Smiling I leave his room, but enter the next with a neutral expression. I sit by her side and hold her hand while I explain the results of the CT scan. It isn’t good. We need to do a biopsy.  Her children silently weep; her husband goes a little pale. It is so unexpected. How can you be healthy one day and face the “C” word the next? I empathize with them and hold her hand until she is ready to let me go. Until the initial flow of questions is exhausted and she just needs rest.

In the next room I meet with suffering that is ongoing and will likely continue until the end.  There are some types of pain that are not easy to treat. He is trapped in his memory, lost in a dementia that has him remembering suffering -right now a broken arm. It doesn’t matter that his pain is not physiologic, to him it is real and current. And so I express understanding and empathy for his pain. There is nothing else I can really do.
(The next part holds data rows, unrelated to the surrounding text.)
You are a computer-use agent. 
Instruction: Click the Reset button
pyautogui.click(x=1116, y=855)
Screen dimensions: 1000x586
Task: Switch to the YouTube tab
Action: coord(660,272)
It doesn’t matter that I only had 2 hours of sleep and have now spent 30 of the past 36 hours in the hospital. Right now they need me, and I must dig deep to keep on going.
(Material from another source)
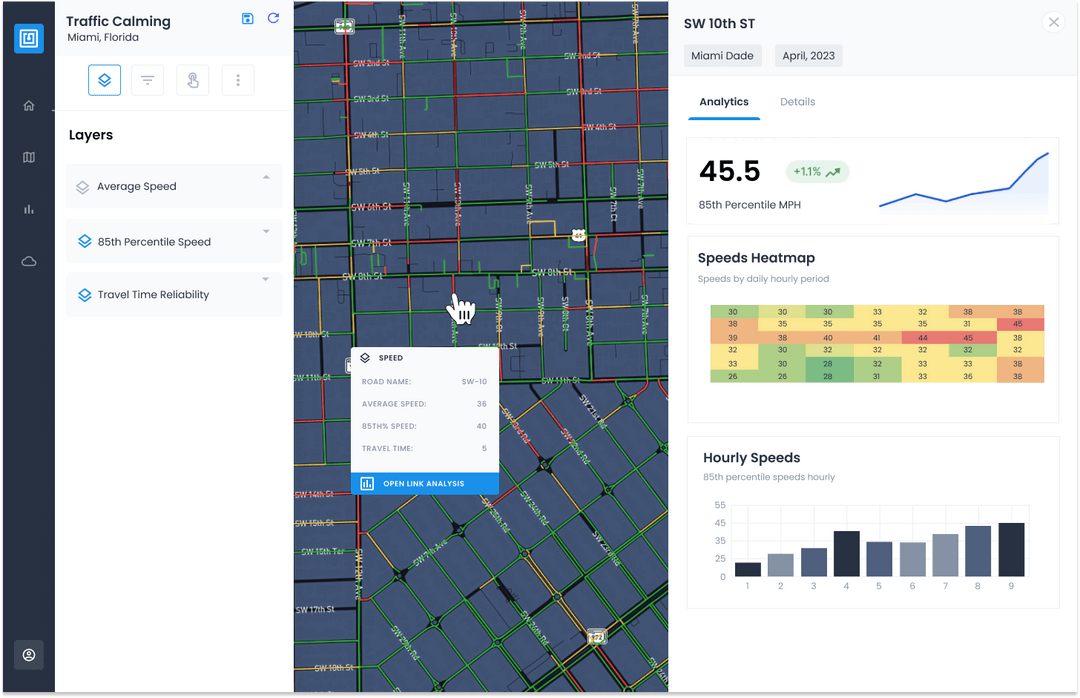Click the OPEN LINK ANALYSIS button
The height and width of the screenshot is (698, 1080).
(x=424, y=483)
Patient after patient has their own complex needs, and for each you must mirror the right emotion. It is part of helping them to feel validated and understood. It is part of the art of medicine.
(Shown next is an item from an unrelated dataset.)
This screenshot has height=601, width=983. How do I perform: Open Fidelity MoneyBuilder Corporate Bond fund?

I recently read “The book of Joy” by the Dalai Lama, Archbishop Desmond Tutu, and Douglas Abrams. At one point, Douglas Abrams describes how the Dalai Lama reflects each persons emotion. With one he will reflect joy, if the next person is suffering he reflects suffering, and so on.

It struck me that this is what we do every day. Mirroring back to each patient their emotion.
Walking with them, for a little ways on their journey. Sharing their load.
It is no wonder that at the end of the week I am exhausted. Emotionally and physically spent.
The introvert in me craves solitude -not something easily attainable as a mother to two young kids who have missed me all week. I am all too aware that this time with them is short. This time when they actually want me, when they will snuggle with me or invite me into their play will end far too soon. I want to make the most of every minute.

This is the dance of life as a physician mother.

Thank you for the privilege of writing for the CWIM blog. I am an Obstetrical Internist and General internist at a community teaching hospital in Alberta. I studied Medicine at Queen’s, then came to Edmonton for residency and have now been in practice just over a decade.